--- Material for this task Enclosed Below ---

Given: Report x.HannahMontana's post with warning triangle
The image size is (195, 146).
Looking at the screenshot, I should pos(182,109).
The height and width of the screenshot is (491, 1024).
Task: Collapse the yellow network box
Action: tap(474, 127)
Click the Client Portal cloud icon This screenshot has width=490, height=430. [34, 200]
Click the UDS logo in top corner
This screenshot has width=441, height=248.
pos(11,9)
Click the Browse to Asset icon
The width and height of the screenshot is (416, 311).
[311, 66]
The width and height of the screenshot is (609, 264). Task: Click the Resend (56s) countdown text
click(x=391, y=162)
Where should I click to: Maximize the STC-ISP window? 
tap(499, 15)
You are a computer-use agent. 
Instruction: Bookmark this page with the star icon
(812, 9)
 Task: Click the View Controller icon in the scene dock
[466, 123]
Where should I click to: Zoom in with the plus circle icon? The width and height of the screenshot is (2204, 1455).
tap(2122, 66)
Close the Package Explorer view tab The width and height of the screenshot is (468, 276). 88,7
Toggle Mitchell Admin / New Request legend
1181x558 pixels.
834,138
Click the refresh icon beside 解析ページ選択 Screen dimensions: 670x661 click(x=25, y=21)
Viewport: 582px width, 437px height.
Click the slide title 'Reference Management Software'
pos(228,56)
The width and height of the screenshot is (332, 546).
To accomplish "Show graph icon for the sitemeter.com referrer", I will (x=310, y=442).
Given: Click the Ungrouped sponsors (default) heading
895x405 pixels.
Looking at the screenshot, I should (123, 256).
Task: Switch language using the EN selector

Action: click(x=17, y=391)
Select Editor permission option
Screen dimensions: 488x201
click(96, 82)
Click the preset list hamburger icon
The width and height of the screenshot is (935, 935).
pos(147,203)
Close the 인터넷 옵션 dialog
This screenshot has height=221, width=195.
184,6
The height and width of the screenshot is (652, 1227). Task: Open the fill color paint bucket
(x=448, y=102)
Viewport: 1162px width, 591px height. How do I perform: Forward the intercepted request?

--- End of Enclosed Material for this task ---

Task objective ->
The answer is the line holding "Close the Package" and all the lines after it through the end of the records, repeated exactly.

Result of this task ->
Close the Package Explorer view tab The width and height of the screenshot is (468, 276). 88,7
Toggle Mitchell Admin / New Request legend
1181x558 pixels.
834,138
Click the refresh icon beside 解析ページ選択 Screen dimensions: 670x661 click(x=25, y=21)
Viewport: 582px width, 437px height.
Click the slide title 'Reference Management Software'
pos(228,56)
The width and height of the screenshot is (332, 546).
To accomplish "Show graph icon for the sitemeter.com referrer", I will (x=310, y=442).
Given: Click the Ungrouped sponsors (default) heading
895x405 pixels.
Looking at the screenshot, I should (123, 256).
Task: Switch language using the EN selector

Action: click(x=17, y=391)
Select Editor permission option
Screen dimensions: 488x201
click(96, 82)
Click the preset list hamburger icon
The width and height of the screenshot is (935, 935).
pos(147,203)
Close the 인터넷 옵션 dialog
This screenshot has height=221, width=195.
184,6
The height and width of the screenshot is (652, 1227). Task: Open the fill color paint bucket
(x=448, y=102)
Viewport: 1162px width, 591px height. How do I perform: Forward the intercepted request?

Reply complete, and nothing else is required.